◆ Trecho citado
────────────────────────────────────────

Beautiful aerial shot of Bogota, Colombia

Nem sempre é fácil para as empresas latino-americanas conseguir financiamento nos seus países de origem. Por esse motivo, muitas optaram, nos últimos anos, por buscar recursos nos mercados de capitais dos Estados Unidos.

Empresas tecnológicas como o banco digital Nubank, a varejista Mercado Livre e o grupo de meios de pagamento DLocal escolheram Nova York para realizar seus IPOs. Mais de 75 grupos brasileiros já emitiram os títulos conhecidos como American Depositary Receipts, ou ADRs, nos EUA, assim como vários de seus pares no México, Chile e outros países. Centenas de empresas de toda a região venderam títulos de renda fixa nos EUA ou realizaram colocações privadas de dívida junto a investidores americanos.

────────────────────────────────────────

◆ Enunciado A
Reescreva em forma de lista o parágrafo do trecho citado que começa com "Empresas tecnológicas como", mantendo os fatos principais.
◆ Enunciado B
Transcreva do trecho citado a parte que começa com as palavras "Empresas tecnológicas como" e termina com "a investidores americanos.".

◆ Dados
────────────────────────────────────────

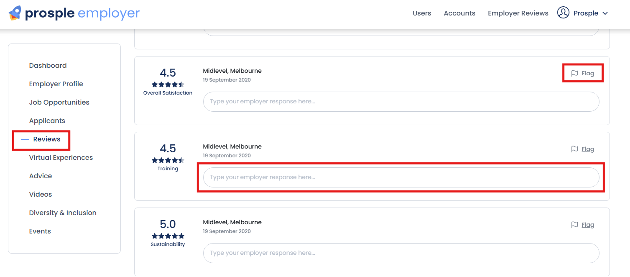The width and height of the screenshot is (630, 277).
Task: Go to Employer Reviews in top navigation
Action: 518,13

────────────────────────────────────────

◆ Solução comentada A
- O banco digital Nubank, a varejista Mercado Livre e o grupo de meios de pagamento DLocal realizaram seus IPOs em Nova York.
- Mais de 75 grupos brasileiros já emitiram American Depositary Receipts (ADRs) nos EUA, assim como várias empresas do México, do Chile e de outros países.
- Centenas de empresas da região venderam títulos de renda fixa nos EUA ou fizeram colocações privadas de dívida junto a investidores americanos.

◆ Solução comentada B
Empresas tecnológicas como o banco digital Nubank, a varejista Mercado Livre e o grupo de meios de pagamento DLocal escolheram Nova York para realizar seus IPOs. Mais de 75 grupos brasileiros já emitiram os títulos conhecidos como American Depositary Receipts, ou ADRs, nos EUA, assim como vários de seus pares no México, Chile e outros países. Centenas de empresas de toda a região venderam títulos de renda fixa nos EUA ou realizaram colocações privadas de dívida junto a investidores americanos.